Conversely . . . from a number of conversations with a number of residents – I have met very few people who lived in the city pre 1994 who did not have a mugging story (by which, for the most part, I mean that they (or in a few cases, a close relative/friend) were mugged, with a weapon, usually)). In my (again, somewhat limited) experience, almost no one has a post 1994-'95 mugging story.
Another benchmark I suppose is vagrancy. The difference is palpable – pre-1994, the “squeegee men” and beggars were very aggressive in seeking alms, as it were. There are still quite a few knights of the road, but their, I don’t know, passivity, is notable. At least until recent visits, I have never had a beggar, post 1994, physically approach or accost me; they tend to sit in doorways. Without passing judgment, pre-1994, they were more “in the face” of passersby, which (rightly or wrongly) tends to spook people.

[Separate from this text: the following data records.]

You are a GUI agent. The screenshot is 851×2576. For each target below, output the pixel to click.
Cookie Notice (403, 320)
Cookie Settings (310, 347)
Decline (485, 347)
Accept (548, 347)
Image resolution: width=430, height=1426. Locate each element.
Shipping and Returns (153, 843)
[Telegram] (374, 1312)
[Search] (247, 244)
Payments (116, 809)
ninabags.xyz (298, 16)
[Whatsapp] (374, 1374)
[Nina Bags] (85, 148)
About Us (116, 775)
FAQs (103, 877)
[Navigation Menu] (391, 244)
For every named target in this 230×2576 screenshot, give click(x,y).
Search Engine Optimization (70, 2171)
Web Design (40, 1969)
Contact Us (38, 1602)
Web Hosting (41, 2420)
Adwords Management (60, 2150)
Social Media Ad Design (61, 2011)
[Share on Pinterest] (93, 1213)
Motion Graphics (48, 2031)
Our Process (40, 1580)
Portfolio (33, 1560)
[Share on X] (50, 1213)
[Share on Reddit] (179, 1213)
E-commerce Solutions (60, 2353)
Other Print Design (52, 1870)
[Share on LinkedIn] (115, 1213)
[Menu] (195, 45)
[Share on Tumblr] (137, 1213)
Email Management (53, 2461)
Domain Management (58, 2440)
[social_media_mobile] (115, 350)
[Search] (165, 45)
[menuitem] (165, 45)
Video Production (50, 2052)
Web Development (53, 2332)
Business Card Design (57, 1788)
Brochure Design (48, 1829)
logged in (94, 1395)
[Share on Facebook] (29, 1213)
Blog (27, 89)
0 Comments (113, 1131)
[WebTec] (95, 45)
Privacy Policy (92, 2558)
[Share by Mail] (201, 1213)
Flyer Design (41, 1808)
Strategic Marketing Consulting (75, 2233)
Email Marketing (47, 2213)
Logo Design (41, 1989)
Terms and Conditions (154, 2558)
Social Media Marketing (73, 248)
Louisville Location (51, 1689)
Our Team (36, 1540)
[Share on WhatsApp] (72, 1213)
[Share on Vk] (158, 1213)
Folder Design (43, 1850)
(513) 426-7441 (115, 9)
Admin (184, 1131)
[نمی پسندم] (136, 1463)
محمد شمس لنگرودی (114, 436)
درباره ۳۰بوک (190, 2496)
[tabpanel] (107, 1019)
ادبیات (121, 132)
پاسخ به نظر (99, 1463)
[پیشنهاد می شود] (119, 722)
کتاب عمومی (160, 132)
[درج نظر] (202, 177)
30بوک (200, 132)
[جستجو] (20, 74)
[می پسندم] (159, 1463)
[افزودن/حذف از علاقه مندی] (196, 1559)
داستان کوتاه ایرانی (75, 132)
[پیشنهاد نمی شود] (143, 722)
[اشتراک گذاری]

Visit San Francisco’s Tenderloin, even today, and see the difference.
I’ve tried to avoid opining too much – these issues are fraught with political baggage. The era I’ve identified with Manhattan’s “niceness” is clearly largely coincident with the Giuliani era, though I’m neither trying to turn this into a GD/IMHO, nor to boost Rudy/bash Dinkins. Nor am I, here, opining on “root causes of homelessness,” etc., or on whether the “increased niceness” simply reflected extraneous boom-time economic circumstances. Certainly, you’ll find some who say that things are slipping back now, even under the Republican (or, some would say, “Republican,” Bloomberg); I’ve seen a bit more “broken windows” going unremdiated in recent experience.
This also doesn’t address the fact that much of Manhattan, and N.Y.C., still isn’t, and never really was, that nice – and for the guys who continued to get mugged, periodically, in the Village, the “niceness” was no consolation, even in the “nice parts.” As for the “not-nice” parts – Washington Heights? East New York? Parts of Alphabet City, anyone? But . . . at the height of the “renaissance” . . . it was rather amazing to see how much safer the formerly blighted sections (much of East and West Harlem; Inwood; LES; Hell’s Kitchen) had become.